● WHAT IS BEING ASKED: Retype the material below, from the line with "You are a computer-use" to the line with "tap(116, 28)", with both of those lines included.

● SUPPLIED ENTRIES:
##########
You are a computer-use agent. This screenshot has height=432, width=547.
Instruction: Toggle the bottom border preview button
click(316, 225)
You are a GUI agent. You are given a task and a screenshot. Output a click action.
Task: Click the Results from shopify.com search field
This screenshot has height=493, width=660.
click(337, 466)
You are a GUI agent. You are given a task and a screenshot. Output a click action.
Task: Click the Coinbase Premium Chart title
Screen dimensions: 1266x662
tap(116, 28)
##########
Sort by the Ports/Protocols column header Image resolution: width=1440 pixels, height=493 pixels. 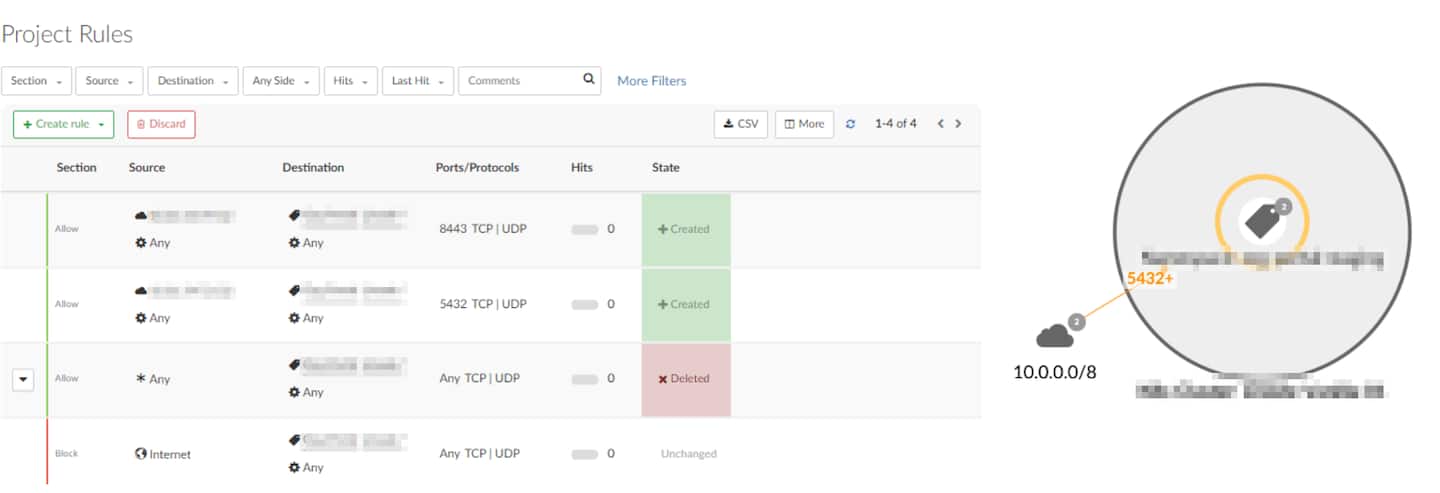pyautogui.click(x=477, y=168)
##########
● SOLUTION TO THIS TASK:
You are a computer-use agent. This screenshot has height=432, width=547.
Instruction: Toggle the bottom border preview button
click(316, 225)
You are a GUI agent. You are given a task and a screenshot. Output a click action.
Task: Click the Results from shopify.com search field
This screenshot has height=493, width=660.
click(337, 466)
You are a GUI agent. You are given a task and a screenshot. Output a click action.
Task: Click the Coinbase Premium Chart title
Screen dimensions: 1266x662
tap(116, 28)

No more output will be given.